I have a scrapy spider that works well as long as I give it a page that contains the links to the pages that it should scrape. Now I want to not give it all the categories but the page that contains links to all categories. I thought I could simply add another parse function in order to achieve this.
but the console output gives me an attribute error
"attributeError: 'zaubersonder' object has no attribute 'parsedetails'"
This tells me that some attribute reference is not working correctly. I am new to object orientation but I thought scrapy is calling parse which is calling prase_level2 which in turn calls parse_details and this should work fine.
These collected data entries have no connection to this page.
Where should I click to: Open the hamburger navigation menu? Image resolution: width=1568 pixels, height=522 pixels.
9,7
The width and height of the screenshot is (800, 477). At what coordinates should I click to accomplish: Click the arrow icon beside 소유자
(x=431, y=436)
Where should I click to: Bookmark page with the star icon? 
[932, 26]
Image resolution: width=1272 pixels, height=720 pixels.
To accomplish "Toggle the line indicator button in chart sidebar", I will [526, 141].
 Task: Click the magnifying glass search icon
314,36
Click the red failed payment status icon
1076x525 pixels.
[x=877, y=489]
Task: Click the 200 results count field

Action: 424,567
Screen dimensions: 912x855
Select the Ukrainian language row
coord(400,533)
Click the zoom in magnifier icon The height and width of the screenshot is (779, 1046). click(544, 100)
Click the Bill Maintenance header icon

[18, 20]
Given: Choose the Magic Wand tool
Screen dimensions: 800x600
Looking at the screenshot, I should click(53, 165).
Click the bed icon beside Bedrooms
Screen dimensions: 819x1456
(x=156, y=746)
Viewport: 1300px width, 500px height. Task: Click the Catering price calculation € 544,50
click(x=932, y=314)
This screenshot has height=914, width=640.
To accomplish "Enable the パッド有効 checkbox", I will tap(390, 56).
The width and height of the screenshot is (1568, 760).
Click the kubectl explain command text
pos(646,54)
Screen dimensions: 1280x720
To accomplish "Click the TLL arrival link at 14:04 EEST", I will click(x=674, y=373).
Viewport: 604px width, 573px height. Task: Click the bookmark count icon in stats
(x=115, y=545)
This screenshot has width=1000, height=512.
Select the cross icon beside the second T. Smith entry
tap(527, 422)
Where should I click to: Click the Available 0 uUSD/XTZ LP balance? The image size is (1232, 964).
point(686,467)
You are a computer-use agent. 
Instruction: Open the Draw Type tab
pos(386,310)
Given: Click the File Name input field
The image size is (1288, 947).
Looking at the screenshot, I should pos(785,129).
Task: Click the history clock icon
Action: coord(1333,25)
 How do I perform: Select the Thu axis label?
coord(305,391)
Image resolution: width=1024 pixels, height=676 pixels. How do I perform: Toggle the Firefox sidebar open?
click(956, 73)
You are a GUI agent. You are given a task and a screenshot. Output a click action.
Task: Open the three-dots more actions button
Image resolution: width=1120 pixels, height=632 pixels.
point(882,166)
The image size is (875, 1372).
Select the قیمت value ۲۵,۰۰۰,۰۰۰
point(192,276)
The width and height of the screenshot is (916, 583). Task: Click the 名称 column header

below is my effort so far.
import scrapy
class zaubersonder(scrapy.Spider):
name = 'zaubersonder'
allowed_domains = ['abc.de']
start_urls = ['http://www.abc.de/index.php/rgergegregre.html'
]
def parse(self, response):
urls = response.css('a.ulSubMenu::attr(href)').extract() # links to categories
for url in urls:
url = response.urljoin(url)
yield scrapy.Request(url=url,callback=self.parse_level2)
def parse_level2(self, response):
urls2 = response.css('a.ulSubMenu::attr(href)').extract() # links to entries
for url2 in urls2:
url2 = response.urljoin(url2)
yield scrapy.Request(url=url2,callback=self.parse_details)
def parse_details(self,response): #extract entries
yield {
"Titel": response.css("li.active.last::text").extract(),
"Content": response.css('div.ce_text.first.block').extract() + response.css('div.ce_text.last.block').extract(),
}
edit: fixed the code in case someone will search for it
There is a typo in the code. The callback in parse_level2
is self.parsedetails
, but the function is named parse_details
.
Just change the yield
in parse_level2
to:
yield scrapy.Request(url=url2,callback=self.parse_details)
..and it should work better.